(Entries from a dataset)

☆ ☆ ☆ ☆ ☆ ☆ ☆

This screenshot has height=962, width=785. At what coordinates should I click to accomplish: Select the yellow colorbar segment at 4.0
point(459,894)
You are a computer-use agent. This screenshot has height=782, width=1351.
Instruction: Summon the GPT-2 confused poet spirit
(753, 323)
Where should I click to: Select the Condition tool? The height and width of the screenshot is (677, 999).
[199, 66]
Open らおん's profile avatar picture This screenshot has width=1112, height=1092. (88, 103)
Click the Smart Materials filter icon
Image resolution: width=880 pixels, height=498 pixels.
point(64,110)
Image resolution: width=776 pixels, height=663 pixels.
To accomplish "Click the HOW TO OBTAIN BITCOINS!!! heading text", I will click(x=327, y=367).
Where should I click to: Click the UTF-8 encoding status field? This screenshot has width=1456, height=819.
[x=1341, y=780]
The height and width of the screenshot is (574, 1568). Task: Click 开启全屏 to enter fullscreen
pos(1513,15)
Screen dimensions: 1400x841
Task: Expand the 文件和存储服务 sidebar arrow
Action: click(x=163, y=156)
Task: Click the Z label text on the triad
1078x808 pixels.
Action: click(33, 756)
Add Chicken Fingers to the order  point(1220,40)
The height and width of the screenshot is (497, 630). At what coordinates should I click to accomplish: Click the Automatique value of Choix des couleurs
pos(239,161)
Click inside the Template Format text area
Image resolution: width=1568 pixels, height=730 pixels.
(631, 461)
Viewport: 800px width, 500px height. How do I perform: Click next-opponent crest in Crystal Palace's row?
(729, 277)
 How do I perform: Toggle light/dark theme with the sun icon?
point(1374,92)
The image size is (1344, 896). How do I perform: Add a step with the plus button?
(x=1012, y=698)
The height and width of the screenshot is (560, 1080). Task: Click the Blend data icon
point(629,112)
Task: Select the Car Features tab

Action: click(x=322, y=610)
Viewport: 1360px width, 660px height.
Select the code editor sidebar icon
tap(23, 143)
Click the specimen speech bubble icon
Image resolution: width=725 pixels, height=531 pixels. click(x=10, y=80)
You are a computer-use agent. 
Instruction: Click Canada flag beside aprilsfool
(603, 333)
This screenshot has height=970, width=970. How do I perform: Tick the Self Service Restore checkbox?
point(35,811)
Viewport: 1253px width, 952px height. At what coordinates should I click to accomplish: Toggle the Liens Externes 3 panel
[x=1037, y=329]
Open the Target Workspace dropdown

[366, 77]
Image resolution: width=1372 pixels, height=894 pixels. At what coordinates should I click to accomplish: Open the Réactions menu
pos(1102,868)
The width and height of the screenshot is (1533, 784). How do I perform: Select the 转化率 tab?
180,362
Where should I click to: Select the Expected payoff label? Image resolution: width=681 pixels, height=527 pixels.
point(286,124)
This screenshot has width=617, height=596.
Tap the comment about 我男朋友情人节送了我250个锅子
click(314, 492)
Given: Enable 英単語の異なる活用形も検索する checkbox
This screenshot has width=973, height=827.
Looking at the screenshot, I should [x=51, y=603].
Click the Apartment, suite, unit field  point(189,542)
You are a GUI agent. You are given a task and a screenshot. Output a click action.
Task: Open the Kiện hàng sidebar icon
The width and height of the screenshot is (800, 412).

☆ ☆ ☆ ☆ ☆ ☆ ☆

What is expected →
Arrange the lines above as a Markdown table with the columns "No." and "Line", numbering each row and leaving out the blank lines.

Response to this task →
| No. | Line |
|---|---|
| 1 | This screenshot has height=962, width=785. At what coordinates should I click to accomplish: Select the yellow colorbar segment at 4.0 |
| 2 | point(459,894) |
| 3 | You are a computer-use agent. This screenshot has height=782, width=1351. |
| 4 | Instruction: Summon the GPT-2 confused poet spirit |
| 5 | (753, 323) |
| 6 | Where should I click to: Select the Condition tool? The height and width of the screenshot is (677, 999). |
| 7 | [199, 66] |
| 8 | Open らおん's profile avatar picture This screenshot has width=1112, height=1092. (88, 103) |
| 9 | Click the Smart Materials filter icon |
| 10 | Image resolution: width=880 pixels, height=498 pixels. |
| 11 | point(64,110) |
| 12 | Image resolution: width=776 pixels, height=663 pixels. |
| 13 | To accomplish "Click the HOW TO OBTAIN BITCOINS!!! heading text", I will click(x=327, y=367). |
| 14 | Where should I click to: Click the UTF-8 encoding status field? This screenshot has width=1456, height=819. |
| 15 | [x=1341, y=780] |
| 16 | The height and width of the screenshot is (574, 1568). Task: Click 开启全屏 to enter fullscreen |
| 17 | pos(1513,15) |
| 18 | Screen dimensions: 1400x841 |
| 19 | Task: Expand the 文件和存储服务 sidebar arrow |
| 20 | Action: click(x=163, y=156) |
| 21 | Task: Click the Z label text on the triad |
| 22 | 1078x808 pixels. |
| 23 | Action: click(33, 756) |
| 24 | Add Chicken Fingers to the order  point(1220,40) |
| 25 | The height and width of the screenshot is (497, 630). At what coordinates should I click to accomplish: Click the Automatique value of Choix des couleurs |
| 26 | pos(239,161) |
| 27 | Click inside the Template Format text area |
| 28 | Image resolution: width=1568 pixels, height=730 pixels. |
| 29 | (631, 461) |
| 30 | Viewport: 800px width, 500px height. How do I perform: Click next-opponent crest in Crystal Palace's row? |
| 31 | (729, 277) |
| 32 |  How do I perform: Toggle light/dark theme with the sun icon? |
| 33 | point(1374,92) |
| 34 | The image size is (1344, 896). How do I perform: Add a step with the plus button? |
| 35 | (x=1012, y=698) |
| 36 | The height and width of the screenshot is (560, 1080). Task: Click the Blend data icon |
| 37 | point(629,112) |
| 38 | Task: Select the Car Features tab |
| 39 | Action: click(x=322, y=610) |
| 40 | Viewport: 1360px width, 660px height. |
| 41 | Select the code editor sidebar icon |
| 42 | tap(23, 143) |
| 43 | Click the specimen speech bubble icon |
| 44 | Image resolution: width=725 pixels, height=531 pixels. click(x=10, y=80) |
| 45 | You are a computer-use agent.  |
| 46 | Instruction: Click Canada flag beside aprilsfool |
| 47 | (603, 333) |
| 48 | This screenshot has height=970, width=970. How do I perform: Tick the Self Service Restore checkbox? |
| 49 | point(35,811) |
| 50 | Viewport: 1253px width, 952px height. At what coordinates should I click to accomplish: Toggle the Liens Externes 3 panel |
| 51 | [x=1037, y=329] |
| 52 | Open the Target Workspace dropdown |
| 53 | [366, 77] |
| 54 | Image resolution: width=1372 pixels, height=894 pixels. At what coordinates should I click to accomplish: Open the Réactions menu |
| 55 | pos(1102,868) |
| 56 | The width and height of the screenshot is (1533, 784). How do I perform: Select the 转化率 tab? |
| 57 | 180,362 |
| 58 | Where should I click to: Select the Expected payoff label? Image resolution: width=681 pixels, height=527 pixels. |
| 59 | point(286,124) |
| 60 | This screenshot has width=617, height=596. |
| 61 | Tap the comment about 我男朋友情人节送了我250个锅子 |
| 62 | click(314, 492) |
| 63 | Given: Enable 英単語の異なる活用形も検索する checkbox |
| 64 | This screenshot has width=973, height=827. |
| 65 | Looking at the screenshot, I should [x=51, y=603]. |
| 66 | Click the Apartment, suite, unit field  point(189,542) |
| 67 | You are a GUI agent. You are given a task and a screenshot. Output a click action. |
| 68 | Task: Open the Kiện hàng sidebar icon |
| 69 | The width and height of the screenshot is (800, 412). |